1.1.1 動物 新生3～5 d 齡、體重約12 g 清潔級SD大鼠，來自廣西醫(yī)科大學(xué)實驗動物中心，許可證號為SYXK桂2020-0004，已取得廣西醫(yī)科大學(xué)實驗動物倫理委員會批準(zhǔn)。

1.1.2 試劑 無水氯化鐵（FeCl3）（阿拉丁試劑有限公司，上海）；富馬酸（fumaric acid）（Sigma，美國）；無水乙醇（國藥集團(tuán)化學(xué)試劑有限公司，上海）；納米四氧化三鐵（Fe3O4）（上海麥克林生化科技有限公司，上海）；超氧化物歧化酶（SOD）檢測試劑盒（Sigma，美國）；羥自由基檢測試劑盒（北京索萊寶科技有限公司）；細(xì)胞增殖－毒性檢測試劑盒（CCK-8）（賽國生物科技有限責(zé)任公司，廣州）；鈣黃綠素（Calcein-AM）、碘化丙啶（PI）（Sigma，美國）；過氧化氫（H2O2）（成都金山化學(xué)試劑有限公司）；組織細(xì)胞RNA 小量提取試劑盒（Magon，美國）；95%乙醇（廣西博恒醫(yī)療用品有限公司）；抗體白細(xì)胞介素-1β（IL-1β）（博士德生物工程有限公司，美國）；山羊血清（北京中杉金橋生物技術(shù)有限公司）；FITC標(biāo)記山羊抗兔IgG（博士德生物工程有限公司，美國）；胎牛血清、高糖培養(yǎng)基（卡邁舒生物科技有限公司，中國）。

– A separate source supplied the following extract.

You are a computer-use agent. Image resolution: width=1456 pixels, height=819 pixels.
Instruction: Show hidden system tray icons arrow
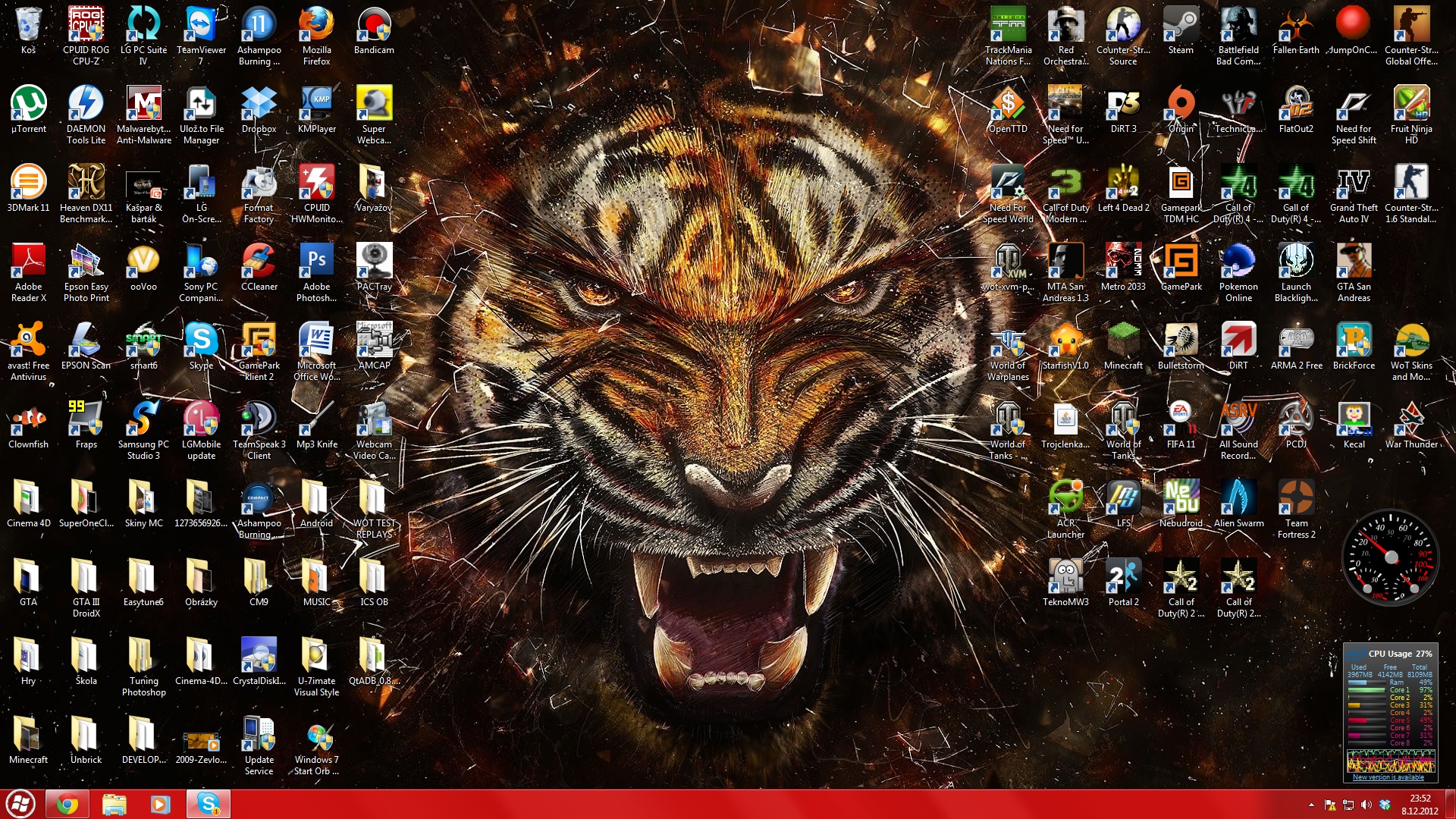[1311, 805]
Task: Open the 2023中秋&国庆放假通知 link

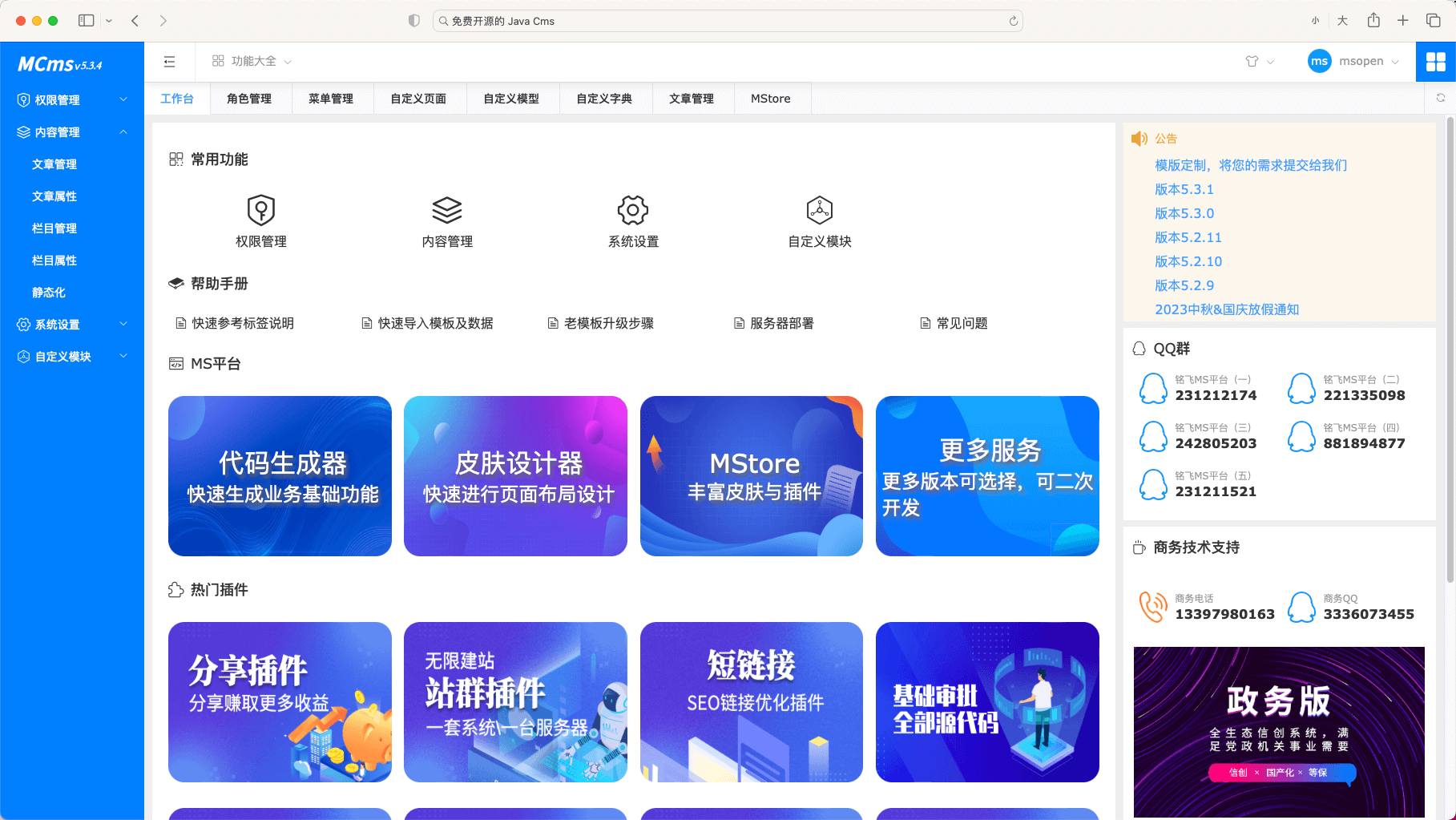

1.1.3 儀器與設(shè)備 掃描電子顯微鏡、X 射線多粉末衍射儀（XRD）（Rigaku，美國）；熱重分析儀（林賽斯上海科學(xué)儀器有限公司）；納米粒度及Zeta 電位分析儀（Zetasizer Nano ZS，中國）；全波長酶標(biāo)儀（Thermo Fisher Scientific，美國）；梯度PCR儀、定量PCR儀（賽默飛世爾科技中國有限公司）；真空離心濃縮儀、多功能臺式告訴冷凍離心機（艾本德中國有限公司）；電熱鼓風(fēng)干燥箱（上海博迅實業(yè)有限公司醫(yī)療設(shè)備廠）；Mili-Q 純水機（廣西南寧市博美生物科技有限公司）；傅里葉紅外光譜儀、熒光成像分析系統(tǒng)顯微鏡（OLYMPUS，日本）。

1.2 材料合成

Mil-88a 的制備過程在已有文獻(xiàn)的技術(shù)上進(jìn)行改進(jìn)。首先，稱取0.974 4 g（8.4 mmoL）富馬酸與2.272 2 g（8.4 mmoL）Fecl3，即n（富馬酸/FeCl3）=1∶1。將上述物質(zhì)溶解于42 mL 的超純水中后，經(jīng)過1～2 h 的攪拌，轉(zhuǎn)移到100 mL 的內(nèi)襯聚四氟乙烯的反應(yīng)釜中，將反應(yīng)釜放置在鼓風(fēng)干燥箱中，在85 ℃下反應(yīng)2 h。2 h 后取出反應(yīng)釜，將反應(yīng)釜置于室溫冷卻。待反應(yīng)釜冷卻后，將溶液在10 000 r/min條件下離心10 min得到磚紅色固體，隨后將其倒入燒杯中，用無水乙醇洗滌3 次，再次離心得到固體后，放入真空干燥箱在100 ℃干燥6 h，干燥所得固體即為所述的金屬有機骨架Mil-88a，并留作備用。

1.3 Mil-88a的表征

將上述干燥的材料，取一部分粉末分別用于SEM、XRD、TGA、FTIR 表征，另取少量粉末超聲分散于超純水中，用于粒度分析和ZETA電位測量。

1.4 Mil-88a的SOD清除率檢測

利用黃嘌呤/黃嘌呤氧化酶體系產(chǎn)生超氧陰離子的原理，按照試劑盒說明書，分別配置WST 工作液和酶工作液。另取一定量的樣品粉末配制成一定濃度的母液，在1.5 mL EP 管內(nèi)與純水按不同比例混合得到不同濃度的樣品溶液，先后加入一定量的WST 工作液與酶工作液，充分混勻后于37 ℃下孵育20 min，充分離心去除材料后測量上清液450 nm處吸光值并與對照組進(jìn)行比較和計算，每組重復(fù)3次。

1.5 Mil-88a的羥自由基清除率檢測

利用芬頓反應(yīng)產(chǎn)生羥自由基，羥自由基與顯色劑互相作用的原理，按試劑盒說明書配制不同濃度的Mil-88a 溶液，測量不同濃度下Mil-88a 的羥自由基清除效率，每組重復(fù)3次。

1.6 軟骨細(xì)胞原代培養(yǎng)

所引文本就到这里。